▶ _TASK DESCRIPTION_: Only these lines of the data below are wanted: the one with "Brazil (22, 100)", the one with "Products [menuitem] (25, 1065)", and any lines between them, each repeated exactly.
++++ DATA SECTION ++++
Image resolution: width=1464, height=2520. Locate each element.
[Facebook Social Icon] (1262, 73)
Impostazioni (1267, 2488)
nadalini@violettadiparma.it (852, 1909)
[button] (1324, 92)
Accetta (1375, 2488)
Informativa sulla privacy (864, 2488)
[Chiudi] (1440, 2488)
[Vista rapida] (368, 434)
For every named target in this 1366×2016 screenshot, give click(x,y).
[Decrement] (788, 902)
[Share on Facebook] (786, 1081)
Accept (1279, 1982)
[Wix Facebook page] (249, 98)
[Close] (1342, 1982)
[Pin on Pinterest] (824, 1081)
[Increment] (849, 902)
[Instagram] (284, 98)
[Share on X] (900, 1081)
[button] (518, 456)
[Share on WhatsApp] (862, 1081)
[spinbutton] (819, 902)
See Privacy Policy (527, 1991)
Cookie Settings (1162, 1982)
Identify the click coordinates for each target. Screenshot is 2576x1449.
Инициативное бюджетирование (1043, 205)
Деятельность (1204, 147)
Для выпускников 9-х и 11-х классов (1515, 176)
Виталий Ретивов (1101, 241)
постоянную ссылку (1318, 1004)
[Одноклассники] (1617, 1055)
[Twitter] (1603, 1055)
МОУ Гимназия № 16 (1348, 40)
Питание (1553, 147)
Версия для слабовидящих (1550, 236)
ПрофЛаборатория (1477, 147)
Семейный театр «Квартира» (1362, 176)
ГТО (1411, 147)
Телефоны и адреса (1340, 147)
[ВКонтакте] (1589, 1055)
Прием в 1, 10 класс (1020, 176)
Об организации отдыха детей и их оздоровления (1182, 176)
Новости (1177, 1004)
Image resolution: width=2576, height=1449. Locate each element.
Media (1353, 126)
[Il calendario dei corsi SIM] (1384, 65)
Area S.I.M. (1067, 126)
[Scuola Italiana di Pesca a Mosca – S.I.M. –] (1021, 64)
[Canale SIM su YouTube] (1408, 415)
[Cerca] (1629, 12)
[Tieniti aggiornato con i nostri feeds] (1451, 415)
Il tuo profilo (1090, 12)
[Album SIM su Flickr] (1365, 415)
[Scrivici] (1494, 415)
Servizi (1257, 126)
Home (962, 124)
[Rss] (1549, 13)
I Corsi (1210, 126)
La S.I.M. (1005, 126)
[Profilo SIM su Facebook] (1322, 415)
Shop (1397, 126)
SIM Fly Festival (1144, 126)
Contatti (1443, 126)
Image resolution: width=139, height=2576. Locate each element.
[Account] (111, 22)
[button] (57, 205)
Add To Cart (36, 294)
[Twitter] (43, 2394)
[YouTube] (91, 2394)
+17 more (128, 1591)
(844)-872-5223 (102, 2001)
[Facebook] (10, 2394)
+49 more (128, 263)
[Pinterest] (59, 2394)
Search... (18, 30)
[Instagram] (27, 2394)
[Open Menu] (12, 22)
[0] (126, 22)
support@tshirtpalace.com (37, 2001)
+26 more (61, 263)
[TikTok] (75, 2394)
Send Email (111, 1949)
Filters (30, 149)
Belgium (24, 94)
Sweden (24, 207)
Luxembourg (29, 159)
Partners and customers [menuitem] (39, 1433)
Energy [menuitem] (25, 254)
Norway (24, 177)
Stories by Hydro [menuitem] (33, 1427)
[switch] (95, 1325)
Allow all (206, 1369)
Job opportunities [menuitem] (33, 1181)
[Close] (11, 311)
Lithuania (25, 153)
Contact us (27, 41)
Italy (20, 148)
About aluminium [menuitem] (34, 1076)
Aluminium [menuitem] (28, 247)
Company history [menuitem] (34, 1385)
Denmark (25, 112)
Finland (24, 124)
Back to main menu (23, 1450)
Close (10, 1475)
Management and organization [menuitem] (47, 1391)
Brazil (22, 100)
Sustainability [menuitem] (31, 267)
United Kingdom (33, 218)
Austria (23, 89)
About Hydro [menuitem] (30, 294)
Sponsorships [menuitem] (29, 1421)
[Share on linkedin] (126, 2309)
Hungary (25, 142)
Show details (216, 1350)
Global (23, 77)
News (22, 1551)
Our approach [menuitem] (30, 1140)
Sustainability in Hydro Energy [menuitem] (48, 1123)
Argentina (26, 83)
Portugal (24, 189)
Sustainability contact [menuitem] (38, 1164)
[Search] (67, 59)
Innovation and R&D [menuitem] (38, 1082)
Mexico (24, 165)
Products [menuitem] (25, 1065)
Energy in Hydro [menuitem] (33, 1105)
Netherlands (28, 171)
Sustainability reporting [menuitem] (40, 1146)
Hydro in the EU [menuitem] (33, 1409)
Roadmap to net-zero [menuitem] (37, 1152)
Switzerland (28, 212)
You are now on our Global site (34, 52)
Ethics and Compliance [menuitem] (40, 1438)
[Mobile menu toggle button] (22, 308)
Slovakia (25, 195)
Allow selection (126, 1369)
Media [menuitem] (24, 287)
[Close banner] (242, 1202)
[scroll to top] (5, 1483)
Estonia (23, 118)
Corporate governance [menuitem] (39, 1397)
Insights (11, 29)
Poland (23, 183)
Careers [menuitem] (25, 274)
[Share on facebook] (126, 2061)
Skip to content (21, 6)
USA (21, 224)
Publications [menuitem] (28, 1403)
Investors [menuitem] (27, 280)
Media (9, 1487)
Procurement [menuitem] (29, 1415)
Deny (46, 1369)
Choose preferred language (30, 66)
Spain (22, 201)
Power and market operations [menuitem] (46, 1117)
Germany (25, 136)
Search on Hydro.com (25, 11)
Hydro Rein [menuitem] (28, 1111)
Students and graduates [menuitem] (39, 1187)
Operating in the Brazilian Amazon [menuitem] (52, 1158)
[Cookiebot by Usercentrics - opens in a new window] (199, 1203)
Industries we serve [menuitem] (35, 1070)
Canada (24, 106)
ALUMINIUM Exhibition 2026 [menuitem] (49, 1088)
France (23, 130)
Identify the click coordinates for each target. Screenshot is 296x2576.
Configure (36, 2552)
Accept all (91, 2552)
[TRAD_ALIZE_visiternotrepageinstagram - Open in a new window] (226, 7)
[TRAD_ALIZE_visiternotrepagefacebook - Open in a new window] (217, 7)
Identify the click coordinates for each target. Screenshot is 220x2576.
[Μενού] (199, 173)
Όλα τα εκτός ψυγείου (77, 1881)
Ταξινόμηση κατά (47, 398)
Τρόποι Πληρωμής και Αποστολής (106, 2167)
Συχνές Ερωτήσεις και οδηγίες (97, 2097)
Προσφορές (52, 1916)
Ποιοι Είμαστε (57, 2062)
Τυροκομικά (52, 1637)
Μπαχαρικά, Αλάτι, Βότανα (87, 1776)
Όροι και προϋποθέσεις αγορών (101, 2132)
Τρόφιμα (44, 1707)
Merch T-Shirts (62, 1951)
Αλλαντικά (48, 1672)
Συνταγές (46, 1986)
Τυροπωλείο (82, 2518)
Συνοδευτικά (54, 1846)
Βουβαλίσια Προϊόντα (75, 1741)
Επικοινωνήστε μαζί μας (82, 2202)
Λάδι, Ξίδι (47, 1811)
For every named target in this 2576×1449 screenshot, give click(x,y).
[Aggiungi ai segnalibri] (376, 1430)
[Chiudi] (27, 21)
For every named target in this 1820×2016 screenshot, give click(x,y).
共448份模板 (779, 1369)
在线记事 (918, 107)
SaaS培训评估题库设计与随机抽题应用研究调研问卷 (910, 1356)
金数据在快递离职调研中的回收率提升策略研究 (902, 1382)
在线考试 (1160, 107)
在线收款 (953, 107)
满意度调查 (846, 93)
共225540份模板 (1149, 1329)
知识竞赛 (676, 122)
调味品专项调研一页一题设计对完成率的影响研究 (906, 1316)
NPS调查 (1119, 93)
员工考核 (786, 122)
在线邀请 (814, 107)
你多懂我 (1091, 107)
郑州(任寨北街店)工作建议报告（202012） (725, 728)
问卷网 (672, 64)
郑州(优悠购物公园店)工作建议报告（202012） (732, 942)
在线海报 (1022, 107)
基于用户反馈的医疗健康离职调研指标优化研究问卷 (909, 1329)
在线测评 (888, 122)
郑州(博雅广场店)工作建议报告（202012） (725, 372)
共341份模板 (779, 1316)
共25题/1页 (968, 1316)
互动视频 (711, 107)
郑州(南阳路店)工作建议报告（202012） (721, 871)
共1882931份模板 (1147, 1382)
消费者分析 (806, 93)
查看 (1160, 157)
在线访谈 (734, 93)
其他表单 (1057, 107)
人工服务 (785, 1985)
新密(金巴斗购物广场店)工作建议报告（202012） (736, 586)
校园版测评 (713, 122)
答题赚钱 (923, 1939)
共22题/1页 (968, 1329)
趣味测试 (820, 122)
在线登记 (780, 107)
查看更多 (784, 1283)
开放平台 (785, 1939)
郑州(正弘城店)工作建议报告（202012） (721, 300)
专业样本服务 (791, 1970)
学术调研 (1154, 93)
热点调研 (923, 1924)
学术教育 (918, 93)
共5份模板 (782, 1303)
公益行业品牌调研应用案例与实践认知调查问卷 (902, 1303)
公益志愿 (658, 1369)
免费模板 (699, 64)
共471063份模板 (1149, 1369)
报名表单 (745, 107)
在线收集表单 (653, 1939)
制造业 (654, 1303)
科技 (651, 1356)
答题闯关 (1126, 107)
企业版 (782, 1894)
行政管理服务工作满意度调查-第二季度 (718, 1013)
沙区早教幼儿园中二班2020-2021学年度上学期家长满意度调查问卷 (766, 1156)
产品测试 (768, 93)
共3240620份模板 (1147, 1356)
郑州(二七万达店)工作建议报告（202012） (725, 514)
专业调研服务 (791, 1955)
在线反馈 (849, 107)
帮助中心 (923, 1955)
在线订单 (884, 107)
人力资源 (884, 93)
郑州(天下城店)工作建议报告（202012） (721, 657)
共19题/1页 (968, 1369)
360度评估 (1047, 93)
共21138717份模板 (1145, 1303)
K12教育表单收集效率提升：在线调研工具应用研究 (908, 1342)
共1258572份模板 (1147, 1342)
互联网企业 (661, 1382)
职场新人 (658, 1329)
++++
▶ _RESPONSE_:
Brazil (22, 100)
Sustainability [menuitem] (31, 267)
United Kingdom (33, 218)
Austria (23, 89)
About Hydro [menuitem] (30, 294)
Sponsorships [menuitem] (29, 1421)
[Share on linkedin] (126, 2309)
Hungary (25, 142)
Show details (216, 1350)
Global (23, 77)
News (22, 1551)
Our approach [menuitem] (30, 1140)
Sustainability in Hydro Energy [menuitem] (48, 1123)
Argentina (26, 83)
Portugal (24, 189)
Sustainability contact [menuitem] (38, 1164)
[Search] (67, 59)
Innovation and R&D [menuitem] (38, 1082)
Mexico (24, 165)
Products [menuitem] (25, 1065)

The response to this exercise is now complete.